• EXERCISE:
The span to repeat in the listing below runs from the line containing "Resources (999, 58)" to the line containing "[GreenPeak Pro Pressure-Regulated", inclusive. Repeat it exactly, and only it.

• DATA RECORDS:

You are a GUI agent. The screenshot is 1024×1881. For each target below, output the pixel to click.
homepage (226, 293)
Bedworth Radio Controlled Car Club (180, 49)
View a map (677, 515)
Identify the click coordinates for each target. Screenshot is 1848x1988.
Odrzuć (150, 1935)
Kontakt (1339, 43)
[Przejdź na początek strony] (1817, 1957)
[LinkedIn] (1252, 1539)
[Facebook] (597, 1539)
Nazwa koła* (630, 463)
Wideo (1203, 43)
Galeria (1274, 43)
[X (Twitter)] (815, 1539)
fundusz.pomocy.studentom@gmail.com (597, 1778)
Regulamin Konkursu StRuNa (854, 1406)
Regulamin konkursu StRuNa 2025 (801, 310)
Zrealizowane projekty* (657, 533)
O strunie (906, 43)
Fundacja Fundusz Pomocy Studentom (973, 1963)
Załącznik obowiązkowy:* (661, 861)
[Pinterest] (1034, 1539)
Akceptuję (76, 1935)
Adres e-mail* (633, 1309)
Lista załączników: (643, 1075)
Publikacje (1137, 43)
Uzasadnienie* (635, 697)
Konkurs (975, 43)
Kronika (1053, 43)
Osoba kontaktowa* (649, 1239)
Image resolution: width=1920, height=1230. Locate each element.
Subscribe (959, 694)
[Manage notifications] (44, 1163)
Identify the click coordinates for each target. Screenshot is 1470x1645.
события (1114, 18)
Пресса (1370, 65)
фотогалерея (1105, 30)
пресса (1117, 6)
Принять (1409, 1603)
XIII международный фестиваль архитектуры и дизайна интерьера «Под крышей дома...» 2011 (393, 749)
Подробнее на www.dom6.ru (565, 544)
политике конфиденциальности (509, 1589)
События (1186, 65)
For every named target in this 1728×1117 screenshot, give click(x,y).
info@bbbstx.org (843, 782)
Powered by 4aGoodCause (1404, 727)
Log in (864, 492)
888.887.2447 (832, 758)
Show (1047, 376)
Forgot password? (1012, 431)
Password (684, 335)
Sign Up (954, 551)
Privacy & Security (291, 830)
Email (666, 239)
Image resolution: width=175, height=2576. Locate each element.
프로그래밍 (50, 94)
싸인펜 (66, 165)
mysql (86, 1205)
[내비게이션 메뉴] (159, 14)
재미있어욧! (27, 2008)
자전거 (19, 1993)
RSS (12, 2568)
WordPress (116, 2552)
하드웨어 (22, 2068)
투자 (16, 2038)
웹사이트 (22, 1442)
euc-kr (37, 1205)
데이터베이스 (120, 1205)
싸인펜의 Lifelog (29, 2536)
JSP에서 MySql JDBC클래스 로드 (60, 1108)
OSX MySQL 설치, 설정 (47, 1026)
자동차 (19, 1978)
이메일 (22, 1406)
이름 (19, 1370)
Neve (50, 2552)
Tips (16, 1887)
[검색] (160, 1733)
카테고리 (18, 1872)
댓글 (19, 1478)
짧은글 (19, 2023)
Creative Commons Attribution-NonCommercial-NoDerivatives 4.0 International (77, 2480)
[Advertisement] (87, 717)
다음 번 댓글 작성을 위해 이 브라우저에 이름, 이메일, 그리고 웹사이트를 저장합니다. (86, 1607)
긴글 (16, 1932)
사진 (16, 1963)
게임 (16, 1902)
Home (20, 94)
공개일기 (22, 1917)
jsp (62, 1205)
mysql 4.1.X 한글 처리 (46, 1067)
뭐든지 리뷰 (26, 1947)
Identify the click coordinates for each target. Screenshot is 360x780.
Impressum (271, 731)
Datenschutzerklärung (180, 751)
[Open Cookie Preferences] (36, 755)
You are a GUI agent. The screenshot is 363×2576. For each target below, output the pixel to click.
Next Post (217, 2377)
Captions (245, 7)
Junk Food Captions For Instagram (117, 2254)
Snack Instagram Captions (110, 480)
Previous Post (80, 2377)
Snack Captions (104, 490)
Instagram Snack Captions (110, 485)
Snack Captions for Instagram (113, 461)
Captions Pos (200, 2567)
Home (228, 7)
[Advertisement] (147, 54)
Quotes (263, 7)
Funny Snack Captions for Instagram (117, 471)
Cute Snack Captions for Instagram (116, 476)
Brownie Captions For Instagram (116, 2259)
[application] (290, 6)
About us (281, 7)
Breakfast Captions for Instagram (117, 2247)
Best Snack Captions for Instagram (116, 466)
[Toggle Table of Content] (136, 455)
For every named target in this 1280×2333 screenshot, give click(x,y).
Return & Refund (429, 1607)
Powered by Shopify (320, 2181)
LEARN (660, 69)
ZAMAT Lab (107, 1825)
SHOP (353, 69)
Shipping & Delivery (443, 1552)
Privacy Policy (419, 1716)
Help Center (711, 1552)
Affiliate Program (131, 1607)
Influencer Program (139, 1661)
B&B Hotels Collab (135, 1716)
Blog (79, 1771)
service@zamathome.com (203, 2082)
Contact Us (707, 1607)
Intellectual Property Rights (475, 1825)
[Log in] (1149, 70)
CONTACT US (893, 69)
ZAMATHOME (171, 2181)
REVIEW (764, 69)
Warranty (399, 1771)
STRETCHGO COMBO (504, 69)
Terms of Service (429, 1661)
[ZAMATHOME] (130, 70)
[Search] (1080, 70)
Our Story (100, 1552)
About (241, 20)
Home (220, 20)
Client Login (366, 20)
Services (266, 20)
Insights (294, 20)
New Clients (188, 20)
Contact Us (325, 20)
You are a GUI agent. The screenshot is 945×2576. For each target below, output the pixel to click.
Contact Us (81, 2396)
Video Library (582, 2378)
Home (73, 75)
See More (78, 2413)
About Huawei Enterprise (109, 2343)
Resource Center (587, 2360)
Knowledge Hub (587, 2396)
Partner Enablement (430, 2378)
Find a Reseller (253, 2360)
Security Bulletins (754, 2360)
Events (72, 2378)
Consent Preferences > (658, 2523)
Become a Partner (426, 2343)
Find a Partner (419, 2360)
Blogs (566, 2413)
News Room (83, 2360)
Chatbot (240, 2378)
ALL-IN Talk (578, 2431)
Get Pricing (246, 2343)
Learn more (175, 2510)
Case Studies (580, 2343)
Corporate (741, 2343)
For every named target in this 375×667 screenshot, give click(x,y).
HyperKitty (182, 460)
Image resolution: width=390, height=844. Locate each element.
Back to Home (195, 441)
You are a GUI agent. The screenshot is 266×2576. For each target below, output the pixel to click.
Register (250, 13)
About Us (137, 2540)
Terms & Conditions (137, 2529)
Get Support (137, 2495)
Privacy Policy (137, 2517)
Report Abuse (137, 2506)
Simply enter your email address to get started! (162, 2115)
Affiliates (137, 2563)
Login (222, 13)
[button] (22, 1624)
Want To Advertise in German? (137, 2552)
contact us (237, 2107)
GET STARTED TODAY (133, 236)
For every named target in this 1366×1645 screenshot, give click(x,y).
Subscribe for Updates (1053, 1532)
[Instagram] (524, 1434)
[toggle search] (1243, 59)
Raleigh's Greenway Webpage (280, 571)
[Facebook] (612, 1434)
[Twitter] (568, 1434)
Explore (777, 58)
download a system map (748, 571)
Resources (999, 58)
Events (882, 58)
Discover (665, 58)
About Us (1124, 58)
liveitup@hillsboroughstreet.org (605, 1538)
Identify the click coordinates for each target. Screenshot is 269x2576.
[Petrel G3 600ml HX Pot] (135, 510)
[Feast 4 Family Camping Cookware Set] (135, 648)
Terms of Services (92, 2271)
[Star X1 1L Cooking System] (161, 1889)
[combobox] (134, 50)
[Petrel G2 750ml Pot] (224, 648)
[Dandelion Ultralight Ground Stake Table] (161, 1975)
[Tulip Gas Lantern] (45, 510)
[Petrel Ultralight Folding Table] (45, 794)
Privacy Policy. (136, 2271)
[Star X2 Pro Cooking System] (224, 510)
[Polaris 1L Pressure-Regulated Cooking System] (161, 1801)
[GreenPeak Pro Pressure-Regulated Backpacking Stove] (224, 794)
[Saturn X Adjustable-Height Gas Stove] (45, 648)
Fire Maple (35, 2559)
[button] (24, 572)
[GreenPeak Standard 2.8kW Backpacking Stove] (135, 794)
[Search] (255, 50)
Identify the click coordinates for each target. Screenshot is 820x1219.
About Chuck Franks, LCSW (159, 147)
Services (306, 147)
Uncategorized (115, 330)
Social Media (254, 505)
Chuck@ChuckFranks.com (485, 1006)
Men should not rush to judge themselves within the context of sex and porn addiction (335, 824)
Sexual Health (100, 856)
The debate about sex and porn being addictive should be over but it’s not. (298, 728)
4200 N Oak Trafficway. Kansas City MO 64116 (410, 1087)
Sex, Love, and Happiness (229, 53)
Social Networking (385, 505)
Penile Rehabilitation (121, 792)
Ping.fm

• OUTPUT FOR THIS TASK:
Resources (999, 58)
Events (882, 58)
Discover (665, 58)
About Us (1124, 58)
liveitup@hillsboroughstreet.org (605, 1538)
Identify the click coordinates for each target. Screenshot is 269x2576.
[Petrel G3 600ml HX Pot] (135, 510)
[Feast 4 Family Camping Cookware Set] (135, 648)
Terms of Services (92, 2271)
[Star X1 1L Cooking System] (161, 1889)
[combobox] (134, 50)
[Petrel G2 750ml Pot] (224, 648)
[Dandelion Ultralight Ground Stake Table] (161, 1975)
[Tulip Gas Lantern] (45, 510)
[Petrel Ultralight Folding Table] (45, 794)
Privacy Policy. (136, 2271)
[Star X2 Pro Cooking System] (224, 510)
[Polaris 1L Pressure-Regulated Cooking System] (161, 1801)
[GreenPeak Pro Pressure-Regulated Backpacking Stove] (224, 794)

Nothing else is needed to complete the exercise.